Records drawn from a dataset
□ □ □ □ □

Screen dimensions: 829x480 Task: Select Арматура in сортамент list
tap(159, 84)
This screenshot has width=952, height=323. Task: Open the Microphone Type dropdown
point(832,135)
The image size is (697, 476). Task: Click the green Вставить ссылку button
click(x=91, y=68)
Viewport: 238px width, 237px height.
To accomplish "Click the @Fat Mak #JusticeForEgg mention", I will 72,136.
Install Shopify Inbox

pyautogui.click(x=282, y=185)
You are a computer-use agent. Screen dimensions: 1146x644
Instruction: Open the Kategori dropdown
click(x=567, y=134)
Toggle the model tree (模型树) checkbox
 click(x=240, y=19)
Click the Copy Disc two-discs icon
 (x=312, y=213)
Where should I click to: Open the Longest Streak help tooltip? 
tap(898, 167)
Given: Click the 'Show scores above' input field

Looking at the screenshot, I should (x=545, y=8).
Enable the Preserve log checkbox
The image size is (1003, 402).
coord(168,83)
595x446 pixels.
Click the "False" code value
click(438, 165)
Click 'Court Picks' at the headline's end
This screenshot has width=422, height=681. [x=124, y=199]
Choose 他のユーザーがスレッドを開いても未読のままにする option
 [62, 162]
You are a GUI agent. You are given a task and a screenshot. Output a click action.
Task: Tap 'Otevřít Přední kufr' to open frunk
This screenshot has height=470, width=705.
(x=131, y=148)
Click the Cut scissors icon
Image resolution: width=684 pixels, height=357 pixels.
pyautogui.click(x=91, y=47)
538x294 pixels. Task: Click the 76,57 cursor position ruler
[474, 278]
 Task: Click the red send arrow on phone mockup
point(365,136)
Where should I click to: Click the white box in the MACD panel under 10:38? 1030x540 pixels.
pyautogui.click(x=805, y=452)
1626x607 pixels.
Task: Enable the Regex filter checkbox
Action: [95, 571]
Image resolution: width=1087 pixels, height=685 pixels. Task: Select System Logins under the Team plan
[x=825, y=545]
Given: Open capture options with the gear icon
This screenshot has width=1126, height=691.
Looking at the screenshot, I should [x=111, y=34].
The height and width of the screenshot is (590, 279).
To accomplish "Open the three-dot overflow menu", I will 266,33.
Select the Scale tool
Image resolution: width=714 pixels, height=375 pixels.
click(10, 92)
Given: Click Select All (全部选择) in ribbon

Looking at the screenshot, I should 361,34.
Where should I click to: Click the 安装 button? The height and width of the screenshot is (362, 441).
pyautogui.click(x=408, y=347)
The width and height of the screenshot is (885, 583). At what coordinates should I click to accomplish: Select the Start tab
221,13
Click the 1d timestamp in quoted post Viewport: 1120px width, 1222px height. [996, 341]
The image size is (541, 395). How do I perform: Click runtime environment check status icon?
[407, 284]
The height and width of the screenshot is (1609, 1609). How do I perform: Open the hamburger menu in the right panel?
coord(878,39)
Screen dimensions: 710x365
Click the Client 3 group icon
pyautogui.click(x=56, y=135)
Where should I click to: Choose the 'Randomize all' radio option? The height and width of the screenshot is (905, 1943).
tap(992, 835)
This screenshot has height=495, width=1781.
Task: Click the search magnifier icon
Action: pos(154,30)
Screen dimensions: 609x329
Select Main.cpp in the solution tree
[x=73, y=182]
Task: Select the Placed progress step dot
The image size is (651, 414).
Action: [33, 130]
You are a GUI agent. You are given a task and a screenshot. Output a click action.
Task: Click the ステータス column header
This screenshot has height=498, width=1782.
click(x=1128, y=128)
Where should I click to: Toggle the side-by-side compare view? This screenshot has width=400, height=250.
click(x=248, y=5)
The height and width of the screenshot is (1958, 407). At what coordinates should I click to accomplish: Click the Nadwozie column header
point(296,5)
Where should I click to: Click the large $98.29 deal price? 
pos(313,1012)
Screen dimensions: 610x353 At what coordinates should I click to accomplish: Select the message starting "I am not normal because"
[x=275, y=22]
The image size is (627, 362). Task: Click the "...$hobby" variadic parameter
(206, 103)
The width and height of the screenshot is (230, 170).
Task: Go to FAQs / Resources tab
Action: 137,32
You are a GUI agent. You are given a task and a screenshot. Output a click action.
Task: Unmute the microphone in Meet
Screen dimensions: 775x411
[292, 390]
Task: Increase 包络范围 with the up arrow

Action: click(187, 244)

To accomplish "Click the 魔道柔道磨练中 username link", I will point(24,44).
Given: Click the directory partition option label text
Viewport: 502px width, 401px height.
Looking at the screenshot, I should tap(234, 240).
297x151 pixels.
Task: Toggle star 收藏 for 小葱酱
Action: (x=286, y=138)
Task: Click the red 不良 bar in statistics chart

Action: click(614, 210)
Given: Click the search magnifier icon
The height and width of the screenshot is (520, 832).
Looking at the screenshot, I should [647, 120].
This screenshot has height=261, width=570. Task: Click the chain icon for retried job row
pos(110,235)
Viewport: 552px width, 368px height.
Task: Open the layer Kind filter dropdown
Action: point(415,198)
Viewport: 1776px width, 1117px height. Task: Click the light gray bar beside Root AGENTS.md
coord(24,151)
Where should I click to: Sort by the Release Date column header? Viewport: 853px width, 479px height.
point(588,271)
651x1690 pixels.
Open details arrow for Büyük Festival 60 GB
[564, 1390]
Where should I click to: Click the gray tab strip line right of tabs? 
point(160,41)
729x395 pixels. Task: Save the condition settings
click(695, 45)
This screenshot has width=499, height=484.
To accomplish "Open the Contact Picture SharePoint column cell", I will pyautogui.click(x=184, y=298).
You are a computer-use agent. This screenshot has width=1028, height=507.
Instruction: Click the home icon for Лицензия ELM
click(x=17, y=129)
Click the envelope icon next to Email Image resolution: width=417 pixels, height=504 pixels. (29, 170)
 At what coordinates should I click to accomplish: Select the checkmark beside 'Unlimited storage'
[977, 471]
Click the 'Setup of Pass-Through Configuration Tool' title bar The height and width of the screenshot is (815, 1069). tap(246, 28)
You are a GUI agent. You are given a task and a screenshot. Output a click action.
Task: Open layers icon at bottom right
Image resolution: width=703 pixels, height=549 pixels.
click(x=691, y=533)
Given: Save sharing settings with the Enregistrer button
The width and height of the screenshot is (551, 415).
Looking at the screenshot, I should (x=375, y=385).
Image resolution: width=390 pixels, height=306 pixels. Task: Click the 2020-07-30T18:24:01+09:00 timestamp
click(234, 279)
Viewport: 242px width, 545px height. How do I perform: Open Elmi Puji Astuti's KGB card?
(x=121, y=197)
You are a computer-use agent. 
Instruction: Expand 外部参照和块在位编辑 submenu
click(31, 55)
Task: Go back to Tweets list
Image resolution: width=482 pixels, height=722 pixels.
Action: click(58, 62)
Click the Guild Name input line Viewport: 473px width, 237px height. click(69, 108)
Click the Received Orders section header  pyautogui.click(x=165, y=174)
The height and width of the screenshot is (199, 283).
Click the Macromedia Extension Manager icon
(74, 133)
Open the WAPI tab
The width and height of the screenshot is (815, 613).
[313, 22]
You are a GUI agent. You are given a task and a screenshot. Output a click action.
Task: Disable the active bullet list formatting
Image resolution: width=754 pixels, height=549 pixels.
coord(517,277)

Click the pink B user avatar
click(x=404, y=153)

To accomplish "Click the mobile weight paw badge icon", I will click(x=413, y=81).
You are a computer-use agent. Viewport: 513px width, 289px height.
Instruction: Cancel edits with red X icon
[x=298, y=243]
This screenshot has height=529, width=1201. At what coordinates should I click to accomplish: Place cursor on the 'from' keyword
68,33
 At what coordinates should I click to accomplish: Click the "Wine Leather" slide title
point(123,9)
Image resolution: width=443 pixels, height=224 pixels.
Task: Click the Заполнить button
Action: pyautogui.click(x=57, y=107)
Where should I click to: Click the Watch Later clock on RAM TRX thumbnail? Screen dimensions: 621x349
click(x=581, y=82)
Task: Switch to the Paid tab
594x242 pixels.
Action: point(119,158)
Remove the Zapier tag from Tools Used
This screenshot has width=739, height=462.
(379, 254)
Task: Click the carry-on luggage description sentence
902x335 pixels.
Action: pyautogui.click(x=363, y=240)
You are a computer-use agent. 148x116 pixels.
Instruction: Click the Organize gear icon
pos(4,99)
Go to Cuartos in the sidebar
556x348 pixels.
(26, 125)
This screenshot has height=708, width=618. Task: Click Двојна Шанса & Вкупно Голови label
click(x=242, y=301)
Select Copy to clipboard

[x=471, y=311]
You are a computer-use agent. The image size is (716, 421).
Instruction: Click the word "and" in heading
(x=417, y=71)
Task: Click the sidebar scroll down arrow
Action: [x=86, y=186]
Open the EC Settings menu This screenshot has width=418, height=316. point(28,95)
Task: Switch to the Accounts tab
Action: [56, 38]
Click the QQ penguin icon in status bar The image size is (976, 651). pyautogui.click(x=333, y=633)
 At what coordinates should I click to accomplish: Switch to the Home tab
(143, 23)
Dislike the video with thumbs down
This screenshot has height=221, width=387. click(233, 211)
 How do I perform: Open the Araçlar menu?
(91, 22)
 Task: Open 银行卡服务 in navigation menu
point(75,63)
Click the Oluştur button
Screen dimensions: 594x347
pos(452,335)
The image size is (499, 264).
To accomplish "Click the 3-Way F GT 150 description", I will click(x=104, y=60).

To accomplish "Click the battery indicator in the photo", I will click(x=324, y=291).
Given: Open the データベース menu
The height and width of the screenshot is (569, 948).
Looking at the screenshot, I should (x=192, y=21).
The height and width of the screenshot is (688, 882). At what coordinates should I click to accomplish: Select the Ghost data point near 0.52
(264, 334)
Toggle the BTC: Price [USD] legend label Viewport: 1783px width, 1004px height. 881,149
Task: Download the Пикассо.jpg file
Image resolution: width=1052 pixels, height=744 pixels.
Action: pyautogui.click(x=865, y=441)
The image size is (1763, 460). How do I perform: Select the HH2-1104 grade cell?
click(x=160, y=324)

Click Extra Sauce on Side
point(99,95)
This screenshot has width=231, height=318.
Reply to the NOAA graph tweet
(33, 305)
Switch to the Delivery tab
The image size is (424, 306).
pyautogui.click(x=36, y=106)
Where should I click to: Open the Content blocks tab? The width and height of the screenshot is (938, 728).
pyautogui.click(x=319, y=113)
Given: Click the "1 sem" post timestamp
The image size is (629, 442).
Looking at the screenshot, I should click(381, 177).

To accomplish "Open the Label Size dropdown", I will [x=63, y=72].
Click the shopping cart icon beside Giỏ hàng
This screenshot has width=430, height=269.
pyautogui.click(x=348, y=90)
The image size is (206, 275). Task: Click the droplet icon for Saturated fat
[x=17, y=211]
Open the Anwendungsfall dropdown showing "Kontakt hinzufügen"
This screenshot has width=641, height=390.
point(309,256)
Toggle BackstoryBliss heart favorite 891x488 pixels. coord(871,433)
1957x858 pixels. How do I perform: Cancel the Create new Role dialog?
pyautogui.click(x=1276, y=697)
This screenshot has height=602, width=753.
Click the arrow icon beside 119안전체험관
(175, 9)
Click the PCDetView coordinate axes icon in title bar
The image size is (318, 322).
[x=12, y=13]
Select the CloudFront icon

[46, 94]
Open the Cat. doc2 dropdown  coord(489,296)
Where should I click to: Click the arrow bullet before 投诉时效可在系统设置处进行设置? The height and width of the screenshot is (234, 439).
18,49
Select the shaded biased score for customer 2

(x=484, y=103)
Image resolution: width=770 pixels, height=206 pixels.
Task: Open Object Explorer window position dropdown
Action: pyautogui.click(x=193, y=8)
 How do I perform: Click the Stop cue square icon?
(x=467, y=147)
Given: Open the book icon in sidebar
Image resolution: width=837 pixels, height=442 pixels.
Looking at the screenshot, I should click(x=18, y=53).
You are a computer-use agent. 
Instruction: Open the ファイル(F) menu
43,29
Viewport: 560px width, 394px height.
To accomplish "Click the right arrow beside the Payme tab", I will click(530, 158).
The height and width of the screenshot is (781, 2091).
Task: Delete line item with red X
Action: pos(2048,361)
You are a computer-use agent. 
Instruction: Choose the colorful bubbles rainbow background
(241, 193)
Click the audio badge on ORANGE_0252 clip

□ □ □ □ □

▶ [YOUR OBJECTIVE]:
Print the lines above from the one with "You are a computer-use agent. This" through the one with "Click the 'Setup", both included, exactly as written and nothing more.

▶ [ANSWER AREA]:
You are a computer-use agent. This screenshot has width=1028, height=507.
Instruction: Click the home icon for Лицензия ELM
click(x=17, y=129)
Click the envelope icon next to Email Image resolution: width=417 pixels, height=504 pixels. (29, 170)
 At what coordinates should I click to accomplish: Select the checkmark beside 'Unlimited storage'
[977, 471]
Click the 'Setup of Pass-Through Configuration Tool' title bar The height and width of the screenshot is (815, 1069). tap(246, 28)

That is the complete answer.